Multi-Head Attention

class MultiHeadAttention(nn.Module):
    def __init__(self, emb_dim, num_heads, att_dropout=0.0):
        super(MultiHeadAttention, self).__init__()
        self.emb_dim = emb_dim
        self.num_heads = num_heads
        self.att_dropout = att_dropout

        assert emb_dim % num_heads == 0, "emb_dim must be divisible by num_heads"
        self.depth = emb_dim // num_heads

        self.Wq = nn.Linear(emb_dim, emb_dim, bias=False)
        self.Wk = nn.Linear(emb_dim, emb_dim, bias=False)
        self.Wv = nn.Linear(emb_dim, emb_dim, bias=False)

        self.fc = nn.Linear(emb_dim, emb_dim)

    def forward(self, x, pad_mask=None):
        # [batch_szie, seq_len, emb_dim] = [3, 5, 512]
        batch_size = x.size(0)

        # [batch_szie, seq_len, emb_dim] = [3, 5, 512]
        Q = self.Wq(x)
        K = self.Wk(x)
        V = self.Wv(x)

        # 分头 [batch_szie, num_heads, seq_len, depth] = [3, 8, 5, 512/8=64]
        Q = Q.view(batch_size, -1, self.num_heads, self.depth).transpose(1, 2)
        K = K.view(batch_size, -1, self.num_heads, self.depth).transpose(1, 2)
        V = V.view(batch_size, -1, self.num_heads, self.depth).transpose(1, 2)

        # [batch_szie, num_heads, seq_len, seq_len] = [3, 8, 5, 5]
        att_weights = torch.matmul(Q, K.transpose(-2, -1))
        att_weights = att_weights / math.sqrt(self.depth)

        if pad_mask is not None:
            # 因为是多头,所以mask矩阵维度要扩充到4维  [batch_size, seq_len, seq_len] -> [batch_size, nums_head, seq_len, seq_len]
            pad_mask = pad_mask.unsqueeze(1).repeat(1, self.num_heads, 1, 1)
            att_weights = att_weights.masked_fill(pad_mask, -1e9)

        att_weights = F.softmax(att_weights, dim=-1)

        # 自己的多头注意力效果没有torch的好,我猜是因为它的dropout给了att权重,而不是fc
        if self.att_dropout > 0.0:
            att_weights = F.dropout(att_weights, p=self.att_dropout)

        # [batch_szie, num_heads, seq_len, depth] = [3, 8, 5, 64]
        output = torch.matmul(att_weights, V)

        # 不同头的结果拼接 [batch_szie, seq_len, emb_dim] = [3, 5, 512]
        output = output.transpose(1, 2).contiguous().view(batch_size, -1, self.emb_dim)

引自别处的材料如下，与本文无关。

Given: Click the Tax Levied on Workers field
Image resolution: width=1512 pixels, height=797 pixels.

        output = self.fc(output)

        return output, att_weights

Cross_MultiAttention

class Cross_MultiAttention(nn.Module):
    def __init__(self, in_channels, emb_dim, num_heads, att_dropout=0.0, aropout=0.0):
        super(Cross_MultiAttention, self).__init__()
        self.emb_dim = emb_dim
        self.num_heads = num_heads
        self.scale = emb_dim ** -0.5

        assert emb_dim % num_heads == 0, "emb_dim must be divisible by num_heads"
        self.depth = emb_dim // num_heads


        self.proj_in = nn.Conv2d(in_channels, emb_dim, kernel_size=1, stride=1, padding=0)

        self.Wq = nn.Linear(emb_dim, emb_dim)
        self.Wk = nn.Linear(emb_dim, emb_dim)
        self.Wv = nn.Linear(emb_dim, emb_dim)

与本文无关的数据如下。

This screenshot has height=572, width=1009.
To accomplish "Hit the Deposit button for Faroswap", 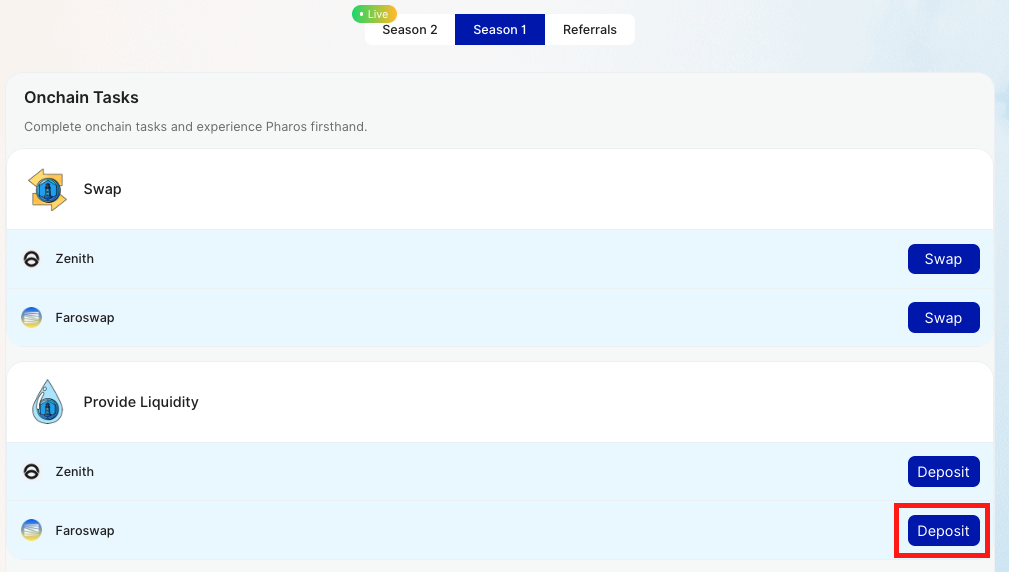I will (x=943, y=531).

        self.proj_out = nn.Conv2d(emb_dim, in_channels, kernel_size=1, stride=1, padding=0)


    def forward(self, x, context, pad_mask=None):
        '''

        :param x: [batch_size, c, h, w]
        :param context: [batch_szie, seq_len, emb_dim]
        :param pad_mask: [batch_size, seq_len, seq_len]
        :return:
        '''
        b, c, h, w = x.shape

        x = self.proj_in(x)   # [batch_size, c, h, w] = [3, 512, 512, 512]
        x = rearrange(x, 'b c h w -> b (h w) c')   # [batch_size, h*w, c] = [3, 262144, 512]

        Q = self.Wq(x)  # [batch_size, h*w, emb_dim] = [3, 262144, 512]
        K = self.Wk(context)  # [batch_szie, seq_len, emb_dim] = [3, 5, 512]
        V = self.Wv(context)

        Q = Q.view(batch_size, -1, self.num_heads, self.depth).transpose(1, 2)  # [batch_size, num_heads, h*w, depth]
        K = K.view(batch_size, -1, self.num_heads, self.depth).transpose(1, 2)  # [batch_size, num_heads, seq_len, depth]
        V = V.view(batch_size, -1, self.num_heads, self.depth).transpose(1, 2)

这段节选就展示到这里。